All records after this line are to be returned verbatim.

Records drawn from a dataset
■ ■ ■

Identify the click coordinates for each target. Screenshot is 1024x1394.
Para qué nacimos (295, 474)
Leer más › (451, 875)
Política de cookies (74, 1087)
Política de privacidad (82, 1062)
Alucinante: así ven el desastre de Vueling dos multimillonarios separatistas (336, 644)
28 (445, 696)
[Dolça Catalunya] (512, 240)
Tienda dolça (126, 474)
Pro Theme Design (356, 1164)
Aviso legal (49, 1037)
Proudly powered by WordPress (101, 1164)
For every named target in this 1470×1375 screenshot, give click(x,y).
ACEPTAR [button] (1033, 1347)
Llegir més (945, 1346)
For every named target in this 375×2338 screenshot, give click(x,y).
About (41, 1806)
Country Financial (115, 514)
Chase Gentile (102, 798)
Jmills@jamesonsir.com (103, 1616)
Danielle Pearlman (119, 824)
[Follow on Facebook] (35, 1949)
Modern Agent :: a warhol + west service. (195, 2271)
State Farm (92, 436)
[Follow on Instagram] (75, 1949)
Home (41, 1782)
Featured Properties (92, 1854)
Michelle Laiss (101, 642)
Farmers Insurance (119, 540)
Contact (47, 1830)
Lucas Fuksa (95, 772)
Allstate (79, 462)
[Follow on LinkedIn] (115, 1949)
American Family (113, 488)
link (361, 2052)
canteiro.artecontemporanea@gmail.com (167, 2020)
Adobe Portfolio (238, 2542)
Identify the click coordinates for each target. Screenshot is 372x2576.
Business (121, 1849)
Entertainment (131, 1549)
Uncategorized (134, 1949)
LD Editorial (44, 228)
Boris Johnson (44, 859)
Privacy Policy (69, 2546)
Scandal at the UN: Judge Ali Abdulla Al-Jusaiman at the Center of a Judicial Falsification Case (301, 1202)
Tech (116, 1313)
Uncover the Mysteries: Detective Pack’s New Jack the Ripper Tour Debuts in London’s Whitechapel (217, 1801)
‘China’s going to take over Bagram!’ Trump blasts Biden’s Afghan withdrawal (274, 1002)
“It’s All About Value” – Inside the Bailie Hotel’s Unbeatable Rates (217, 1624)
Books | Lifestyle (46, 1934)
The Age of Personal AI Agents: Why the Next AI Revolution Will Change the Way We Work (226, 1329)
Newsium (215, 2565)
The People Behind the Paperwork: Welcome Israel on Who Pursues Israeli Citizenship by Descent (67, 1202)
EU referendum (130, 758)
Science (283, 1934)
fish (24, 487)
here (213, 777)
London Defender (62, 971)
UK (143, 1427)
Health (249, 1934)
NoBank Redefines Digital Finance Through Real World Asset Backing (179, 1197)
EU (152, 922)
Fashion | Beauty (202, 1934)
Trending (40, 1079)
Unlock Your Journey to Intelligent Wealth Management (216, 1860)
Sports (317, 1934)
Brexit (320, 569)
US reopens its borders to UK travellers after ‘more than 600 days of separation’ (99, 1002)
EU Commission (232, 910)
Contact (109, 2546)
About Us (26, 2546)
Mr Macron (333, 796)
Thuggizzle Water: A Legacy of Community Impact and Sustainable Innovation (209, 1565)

■ ■ ■

Response to this task:
Identify the click coordinates for each target. Screenshot is 1024x1394.
Para qué nacimos (295, 474)
Leer más › (451, 875)
Política de cookies (74, 1087)
Política de privacidad (82, 1062)
Alucinante: así ven el desastre de Vueling dos multimillonarios separatistas (336, 644)
28 (445, 696)
[Dolça Catalunya] (512, 240)
Tienda dolça (126, 474)
Pro Theme Design (356, 1164)
Aviso legal (49, 1037)
Proudly powered by WordPress (101, 1164)
For every named target in this 1470×1375 screenshot, give click(x,y).
ACEPTAR [button] (1033, 1347)
Llegir més (945, 1346)
For every named target in this 375×2338 screenshot, give click(x,y).
About (41, 1806)
Country Financial (115, 514)
Chase Gentile (102, 798)
Jmills@jamesonsir.com (103, 1616)
Danielle Pearlman (119, 824)
[Follow on Facebook] (35, 1949)
Modern Agent :: a warhol + west service. (195, 2271)
State Farm (92, 436)
[Follow on Instagram] (75, 1949)
Home (41, 1782)
Featured Properties (92, 1854)
Michelle Laiss (101, 642)
Farmers Insurance (119, 540)
Contact (47, 1830)
Lucas Fuksa (95, 772)
Allstate (79, 462)
[Follow on LinkedIn] (115, 1949)
American Family (113, 488)
link (361, 2052)
canteiro.artecontemporanea@gmail.com (167, 2020)
Adobe Portfolio (238, 2542)
Identify the click coordinates for each target. Screenshot is 372x2576.
Business (121, 1849)
Entertainment (131, 1549)
Uncategorized (134, 1949)
LD Editorial (44, 228)
Boris Johnson (44, 859)
Privacy Policy (69, 2546)
Scandal at the UN: Judge Ali Abdulla Al-Jusaiman at the Center of a Judicial Falsification Case (301, 1202)
Tech (116, 1313)
Uncover the Mysteries: Detective Pack’s New Jack the Ripper Tour Debuts in London’s Whitechapel (217, 1801)
‘China’s going to take over Bagram!’ Trump blasts Biden’s Afghan withdrawal (274, 1002)
“It’s All About Value” – Inside the Bailie Hotel’s Unbeatable Rates (217, 1624)
Books | Lifestyle (46, 1934)
The Age of Personal AI Agents: Why the Next AI Revolution Will Change the Way We Work (226, 1329)
Newsium (215, 2565)
The People Behind the Paperwork: Welcome Israel on Who Pursues Israeli Citizenship by Descent (67, 1202)
EU referendum (130, 758)
Science (283, 1934)
fish (24, 487)
here (213, 777)
London Defender (62, 971)
UK (143, 1427)
Health (249, 1934)
NoBank Redefines Digital Finance Through Real World Asset Backing (179, 1197)
EU (152, 922)
Fashion | Beauty (202, 1934)
Trending (40, 1079)
Unlock Your Journey to Intelligent Wealth Management (216, 1860)
Sports (317, 1934)
Brexit (320, 569)
US reopens its borders to UK travellers after ‘more than 600 days of separation’ (99, 1002)
EU Commission (232, 910)
Contact (109, 2546)
About Us (26, 2546)
Mr Macron (333, 796)
Thuggizzle Water: A Legacy of Community Impact and Sustainable Innovation (209, 1565)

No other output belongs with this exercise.